Although allowances and accruals are recorded at the time of product sale, certain rebates will be generally paid out, on average, up to six months or longer after the sale.  Reserve estimates are evaluated quarterly and, if necessary, adjusted to reflect actual results.  Any such adjustments will be reflected in our operating results in the period of the adjustment.

 

Product Returns.  Our policy is to accept returns of DIFICID for six months prior to and twelve months after the product expiration date.  We also permit returns if the product is damaged or defective when received by its customers. We will provide a credit for such returns to customers with whom we have a direct relationship.

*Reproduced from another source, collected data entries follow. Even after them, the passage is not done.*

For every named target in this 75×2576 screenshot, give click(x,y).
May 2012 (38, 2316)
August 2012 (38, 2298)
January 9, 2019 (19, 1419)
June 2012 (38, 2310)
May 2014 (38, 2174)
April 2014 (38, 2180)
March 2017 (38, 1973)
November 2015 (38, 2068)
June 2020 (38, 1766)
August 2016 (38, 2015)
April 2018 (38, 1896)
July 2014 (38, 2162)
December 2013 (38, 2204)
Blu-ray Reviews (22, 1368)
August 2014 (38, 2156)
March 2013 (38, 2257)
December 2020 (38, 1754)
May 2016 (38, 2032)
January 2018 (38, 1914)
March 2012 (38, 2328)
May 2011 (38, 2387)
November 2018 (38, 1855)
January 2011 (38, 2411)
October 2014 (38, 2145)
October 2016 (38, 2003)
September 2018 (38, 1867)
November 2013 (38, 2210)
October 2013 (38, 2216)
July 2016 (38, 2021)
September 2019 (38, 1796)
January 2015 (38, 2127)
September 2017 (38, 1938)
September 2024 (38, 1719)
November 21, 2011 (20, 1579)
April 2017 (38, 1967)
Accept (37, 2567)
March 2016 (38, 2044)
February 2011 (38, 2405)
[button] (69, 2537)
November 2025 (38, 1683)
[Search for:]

Once product is dispensed it cannot be returned, but we allow partial returns in states where such returns are mandated. We do not exchange product from inventory for the returned product.

 

Allowances for product returns are recorded during the period in which the related product sales are recognized, resulting in a reduction to product revenue.  We estimate product returns based upon the sales pattern of DIFICID, management experience with similar products, historical trends in the pharmaceutical industry and trends for similar products sold by others.

 

Collaborations, Milestones and Royalties

 

In order to determine the revenue recognition for contingent milestones, we evaluate the contingent milestones using the criteria as provided by the Financial Accounting Standards Boards, or FASB, guidance on the milestone method of revenue recognition at the inception of a collaboration agreement.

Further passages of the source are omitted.